Le président Donald Trump, grand admirateur de la politique étrangère de Richard Nixon, tient là l’occasion d’en finir avec le soutien britannico-franco-israélien à l’État profond US. Cependant, il ne peut donner l’impression, en pleine campagne électorale législative, de soutenir le rival russe et de taper sur les alliés. Il cherche donc un moyen de présenter à son opinion publique intérieure ce grand revirement. Dans cette perspective, il a condamné lors d’une interview à Hill TV, l’engagement US au Moyen-Orient élargi décidé par son prédécesseur George Bush Jr après les attentats du 11 septembre 2001.
Le 23 septembre, le porte-parole du ministère russe de la Défense, le général Igor Konashenkov, a présenté la synthèse des renseignements russes et des informations transmises par la Syrie et Israël.

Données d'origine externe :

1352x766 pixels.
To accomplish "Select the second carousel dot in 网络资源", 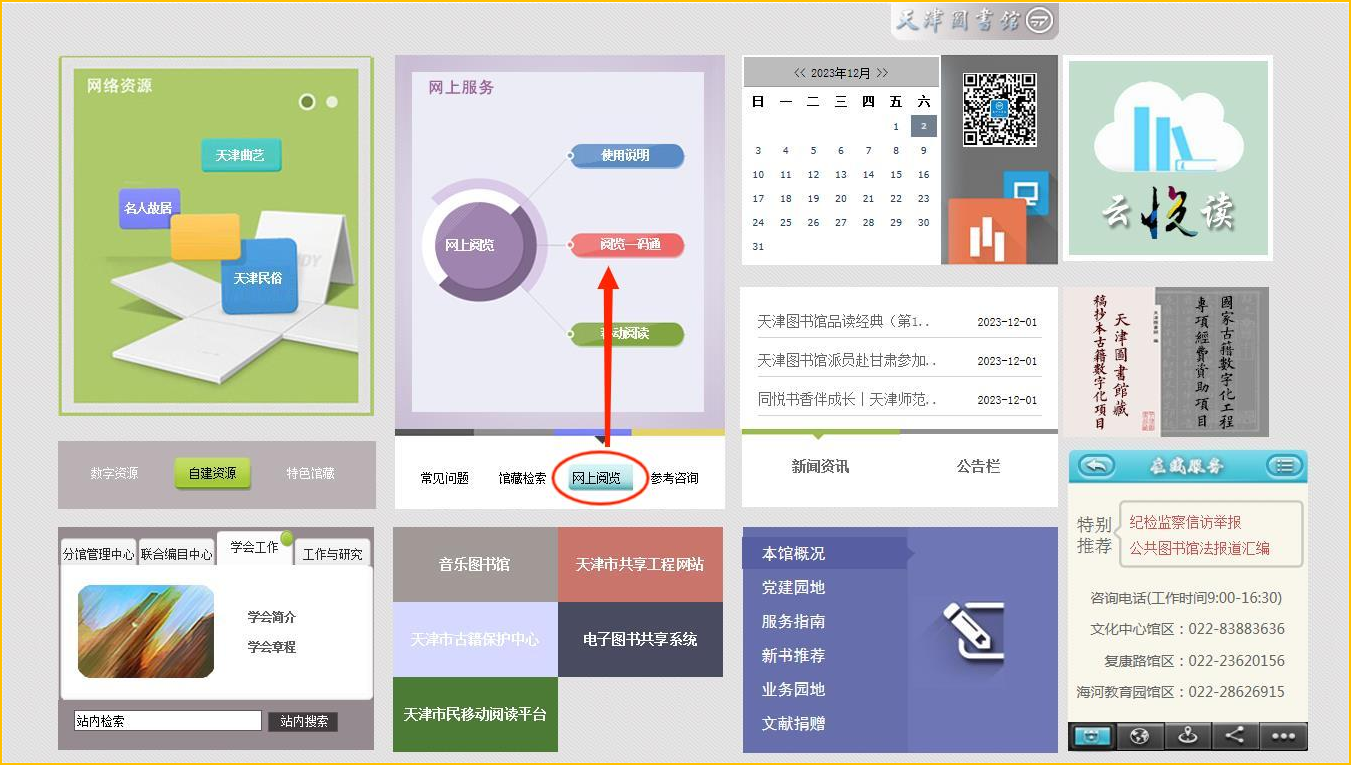I will pyautogui.click(x=332, y=102).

Il a accusé l’État hébreu d’avoir délibérément violé l’accord de non-agression mutuelle de 2015 en ne prévenant pas à l’avance la Russie de son attaque et en mentant sur ses cibles.
Il l’a accusé d’avoir mis en danger les vols civils présents dans cette zone de Méditerranée, et d’être responsable de la destruction de l’Iliouchine Il-20.
Il a dénoncé sa non-assistance aux soldats russes lorsque leur avion décrochait.
Il a également accusé le général Amikam Norkin d’avoir menti en prétendant que les jets israéliens étaient déjà rentrés en Israël lorsque l’avion russe est tombé.
Il a enfin écarté les accusations d’amateurisme portées à l’encontre de la défense syrienne.
Il s’est par contre abstenu de mettre en cause publiquement le Royaume-Uni et la France pourtant eux aussi concernés par ses remarques contre Israël.
Dans le cas où la Maison-Blanche trouverait une narration acceptable des faits pour ses électeurs, la Russie pourrait interdire au Royaume-Uni, à la France et à Israël toute intrusion dans l’espace maritime, terrestre et aérien de la Syrie sans autorisation de Damas. Londres et Paris devraient cesser leurs menaces de bombardement sous quelque prétexte que ce soit (les fausses armes chimiques) et retirer leurs forces spéciales. Cette mesure serait édictée pour tout protagoniste, en général, sauf pour les États-Unis et à Idleb pour la Turquie.